= YOUR GOAL =
Although the records contain pictures, the copy should leave them out and match everything else exactly.

= EXTRACTED ENTRIES =
____________________

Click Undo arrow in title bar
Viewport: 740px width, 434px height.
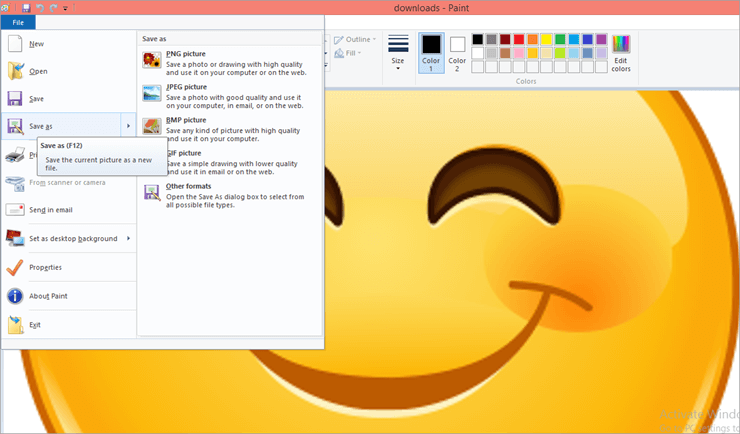pos(40,7)
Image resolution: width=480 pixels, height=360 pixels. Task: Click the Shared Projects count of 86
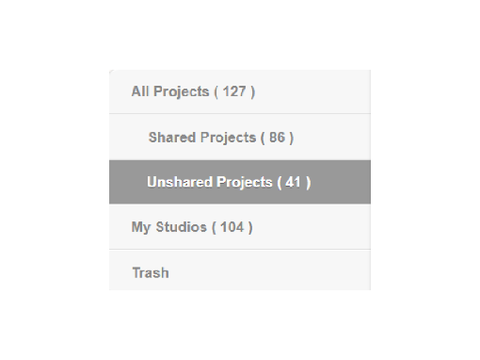coord(277,137)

____________________

= RESPONSE TO THE TASK =
Click Undo arrow in title bar
Viewport: 740px width, 434px height.
pos(40,7)
Image resolution: width=480 pixels, height=360 pixels. Task: Click the Shared Projects count of 86
coord(277,137)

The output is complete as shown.